**Direction:**
Rewrite the stretch of the album article from "- CD release" through "Canada in 2010.", changing "Efrim Manuel Menuck" to "Efrim Menuck".
-- Begin Text segment --
- CD release cover

Studio album by Efrim Manuel Menuck
- Released: May 24, 2011
- Recorded: Hotel2Tango, Various
- Genre: Experimental rock, post-rock, alternative rock
- Length: 42:08
- Label: Constellation
- Producer: Efrim Manuel Menuck

= Plays "High Gospel" =

Plays "High Gospel" (2011) is the debut album from Canadian musician Efrim Menuck, best known for his work as a founding member of Godspeed You! Black Emperor and Thee Silver Mt. Zion. The album alternates instrumental and vocal tracks, an aspect of his work which began with the Silver Mt. Zion album Horses in the Sky. It was self produced and recorded at the Hotel2Tango and various other locations in Canada in 2010.
-- End Text segment --
-- Begin Data --
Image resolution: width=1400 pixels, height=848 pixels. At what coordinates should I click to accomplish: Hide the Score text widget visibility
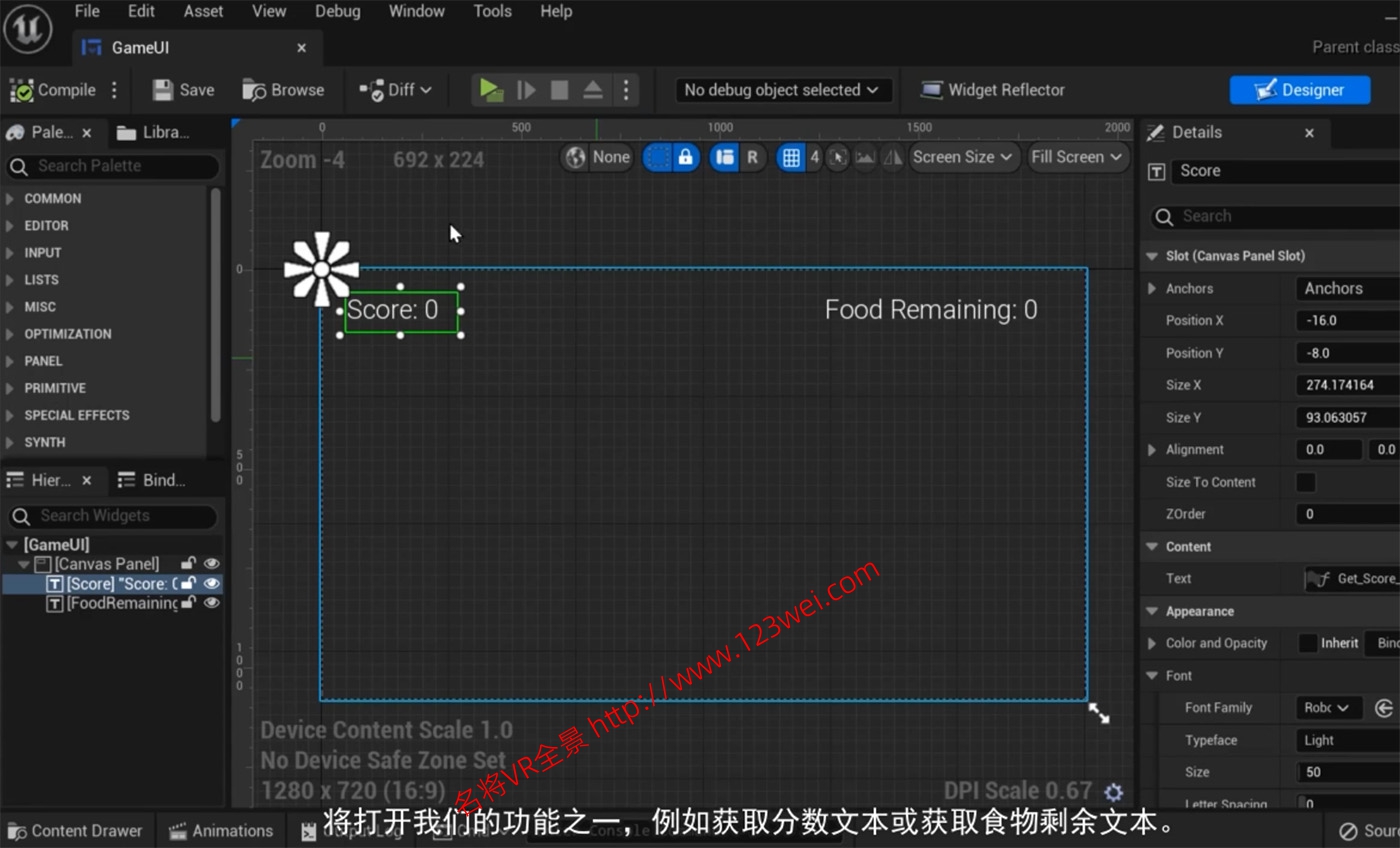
-- End Data --
**Result of this exercise:**
- CD release cover

Studio album by Efrim Menuck
- Released: May 24, 2011
- Recorded: Hotel2Tango, Various
- Genre: Experimental rock, post-rock, alternative rock
- Length: 42:08
- Label: Constellation
- Producer: Efrim Menuck

= Plays "High Gospel" =

Plays "High Gospel" (2011) is the debut album from Canadian musician Efrim Menuck, best known for his work as a founding member of Godspeed You! Black Emperor and Thee Silver Mt. Zion. The album alternates instrumental and vocal tracks, an aspect of his work which began with the Silver Mt. Zion album Horses in the Sky. It was self produced and recorded at the Hotel2Tango and various other locations in Canada in 2010.